Talk about terrible timing. New rules from the Securities & Exchange Commission that require money market funds to hold at least 10% of their assets in cash or in highly liquid investments such as U.S Treasuries that can be converted to cash in one day will reduce already miniscule returns from these funds.
Another rule requires funds to hold at least 30% of their assets in cash, in Treasuries, in other government securities with remaining maturities of 60 days or less, or in other securities that can be converted into cash in a week or less.
A third rule reduces the limit on the percentage of illiquid securities that a fund may hold to 5% from 10% and defines illiquid as any security that cannot be sold within seven days at its carrying value.
All in all the new rules will reduce money market fund yields that are now barely above 0%. The highest seven-day yield I could find for a money market fund on Friday May 28 was just 0.14%.
But the biggest effect of the new rules, which went into force on May 28, may be on the ability of troubled banks to raise money in the short-term commercial paper market.
Money market funds are, in normal times, big buyers of the short-term debt that banks use to fund their loans. With money market funds now required to hold more of their assets in safe debt that will reduce the demand for any bank debt that comes with the slightest whiff of risk even further. And it’s not like these funds were rushing to load up on risky paper before the rules went into force.
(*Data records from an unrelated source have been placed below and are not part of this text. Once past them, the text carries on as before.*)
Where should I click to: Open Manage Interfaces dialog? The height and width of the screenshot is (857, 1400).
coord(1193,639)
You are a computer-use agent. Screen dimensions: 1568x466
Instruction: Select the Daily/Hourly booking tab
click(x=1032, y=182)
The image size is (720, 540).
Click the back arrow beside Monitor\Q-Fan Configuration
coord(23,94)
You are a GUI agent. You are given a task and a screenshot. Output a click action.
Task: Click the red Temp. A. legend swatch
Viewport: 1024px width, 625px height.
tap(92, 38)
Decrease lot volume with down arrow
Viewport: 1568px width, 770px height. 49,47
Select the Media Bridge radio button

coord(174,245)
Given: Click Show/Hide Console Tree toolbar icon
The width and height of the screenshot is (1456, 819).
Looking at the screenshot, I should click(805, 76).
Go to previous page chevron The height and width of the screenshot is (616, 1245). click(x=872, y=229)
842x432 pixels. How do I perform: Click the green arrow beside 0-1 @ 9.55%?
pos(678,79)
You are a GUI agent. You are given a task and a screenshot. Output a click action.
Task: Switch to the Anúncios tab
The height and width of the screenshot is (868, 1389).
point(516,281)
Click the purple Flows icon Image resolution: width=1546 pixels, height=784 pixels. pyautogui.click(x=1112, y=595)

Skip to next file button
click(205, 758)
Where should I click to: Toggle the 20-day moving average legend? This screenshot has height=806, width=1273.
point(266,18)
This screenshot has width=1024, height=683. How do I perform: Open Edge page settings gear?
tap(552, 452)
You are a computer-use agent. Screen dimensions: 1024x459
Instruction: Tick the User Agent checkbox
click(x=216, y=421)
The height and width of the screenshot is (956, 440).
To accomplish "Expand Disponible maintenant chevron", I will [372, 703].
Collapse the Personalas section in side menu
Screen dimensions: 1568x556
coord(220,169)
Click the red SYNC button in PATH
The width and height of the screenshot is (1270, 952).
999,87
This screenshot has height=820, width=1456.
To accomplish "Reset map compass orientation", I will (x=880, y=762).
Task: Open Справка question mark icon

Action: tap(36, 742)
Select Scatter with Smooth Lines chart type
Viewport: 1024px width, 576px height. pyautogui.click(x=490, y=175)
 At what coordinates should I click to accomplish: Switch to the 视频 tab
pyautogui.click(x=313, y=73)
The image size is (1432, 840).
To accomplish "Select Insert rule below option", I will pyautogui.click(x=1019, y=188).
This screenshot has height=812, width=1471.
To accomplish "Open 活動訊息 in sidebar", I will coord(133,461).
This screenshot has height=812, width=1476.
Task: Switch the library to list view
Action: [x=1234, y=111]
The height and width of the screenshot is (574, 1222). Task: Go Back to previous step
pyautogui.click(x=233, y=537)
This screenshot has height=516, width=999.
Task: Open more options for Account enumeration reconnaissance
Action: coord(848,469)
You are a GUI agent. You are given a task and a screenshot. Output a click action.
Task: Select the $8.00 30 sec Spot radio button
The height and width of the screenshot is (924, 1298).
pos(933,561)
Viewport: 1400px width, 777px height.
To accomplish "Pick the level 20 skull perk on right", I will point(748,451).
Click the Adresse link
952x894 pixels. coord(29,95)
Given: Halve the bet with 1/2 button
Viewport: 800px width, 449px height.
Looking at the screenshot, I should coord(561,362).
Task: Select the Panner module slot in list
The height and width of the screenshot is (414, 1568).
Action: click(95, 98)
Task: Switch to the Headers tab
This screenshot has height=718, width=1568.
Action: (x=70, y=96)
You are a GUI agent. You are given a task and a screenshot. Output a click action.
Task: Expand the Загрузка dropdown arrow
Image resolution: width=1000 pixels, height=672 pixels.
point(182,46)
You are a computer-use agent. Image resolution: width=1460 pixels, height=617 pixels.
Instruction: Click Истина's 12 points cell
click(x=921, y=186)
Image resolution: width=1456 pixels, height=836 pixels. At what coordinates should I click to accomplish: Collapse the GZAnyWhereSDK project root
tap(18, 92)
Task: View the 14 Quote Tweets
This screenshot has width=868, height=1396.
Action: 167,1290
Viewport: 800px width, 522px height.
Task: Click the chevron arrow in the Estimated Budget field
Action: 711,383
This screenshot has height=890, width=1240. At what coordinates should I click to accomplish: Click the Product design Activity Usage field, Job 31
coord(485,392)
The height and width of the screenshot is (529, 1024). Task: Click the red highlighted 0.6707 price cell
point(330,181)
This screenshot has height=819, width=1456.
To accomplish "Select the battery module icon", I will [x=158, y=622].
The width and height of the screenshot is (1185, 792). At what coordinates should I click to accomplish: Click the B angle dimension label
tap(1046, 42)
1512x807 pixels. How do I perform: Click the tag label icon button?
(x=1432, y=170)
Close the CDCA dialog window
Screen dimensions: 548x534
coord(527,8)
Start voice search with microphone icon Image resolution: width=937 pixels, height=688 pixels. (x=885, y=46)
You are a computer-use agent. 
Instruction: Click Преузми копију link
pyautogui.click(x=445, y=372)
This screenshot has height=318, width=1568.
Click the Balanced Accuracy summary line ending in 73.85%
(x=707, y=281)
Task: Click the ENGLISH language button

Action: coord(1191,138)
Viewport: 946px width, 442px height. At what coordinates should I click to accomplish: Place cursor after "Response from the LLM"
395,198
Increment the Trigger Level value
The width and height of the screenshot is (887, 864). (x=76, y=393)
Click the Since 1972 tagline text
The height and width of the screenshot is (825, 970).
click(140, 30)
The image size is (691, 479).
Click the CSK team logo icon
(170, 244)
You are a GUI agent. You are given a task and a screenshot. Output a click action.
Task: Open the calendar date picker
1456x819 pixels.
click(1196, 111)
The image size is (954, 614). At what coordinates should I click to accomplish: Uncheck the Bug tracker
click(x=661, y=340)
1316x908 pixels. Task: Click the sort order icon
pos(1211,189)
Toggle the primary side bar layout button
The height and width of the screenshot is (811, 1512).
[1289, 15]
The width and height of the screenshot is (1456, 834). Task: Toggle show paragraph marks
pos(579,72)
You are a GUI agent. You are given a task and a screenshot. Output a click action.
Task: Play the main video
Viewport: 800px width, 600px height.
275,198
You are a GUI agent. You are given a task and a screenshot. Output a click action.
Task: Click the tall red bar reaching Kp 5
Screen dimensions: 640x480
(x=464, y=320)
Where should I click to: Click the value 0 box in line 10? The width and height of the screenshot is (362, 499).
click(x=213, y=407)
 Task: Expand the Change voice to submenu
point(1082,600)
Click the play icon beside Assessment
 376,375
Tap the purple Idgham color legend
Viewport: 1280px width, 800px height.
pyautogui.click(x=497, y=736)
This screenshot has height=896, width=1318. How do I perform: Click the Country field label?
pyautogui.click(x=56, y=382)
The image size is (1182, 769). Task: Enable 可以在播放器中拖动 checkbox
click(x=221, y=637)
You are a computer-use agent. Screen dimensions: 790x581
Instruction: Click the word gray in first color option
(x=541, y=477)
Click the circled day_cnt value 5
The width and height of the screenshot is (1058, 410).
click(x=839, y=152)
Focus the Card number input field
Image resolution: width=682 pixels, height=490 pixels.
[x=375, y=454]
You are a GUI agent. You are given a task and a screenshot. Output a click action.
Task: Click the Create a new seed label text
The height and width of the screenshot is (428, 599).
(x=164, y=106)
The effect will be to raise demand and bid up prices for commercial paper from solid banks—which will reduce the cost of funding for these banks and reduce the yield that money market funds get from holding this debt—and to force down the prices of commercial paper from risky banks—which will increase the cost of funding for these banks or shut them out of the short-term debt market completely.
The rules are intended to head off any run on a money market fund in the event of another financial crisis.
Money market funds currently hold $2.8 trillion in assets. That’s well below their peak assets of $3.8 trillion in January 2009. Money market fund assets were last this low in September 2007.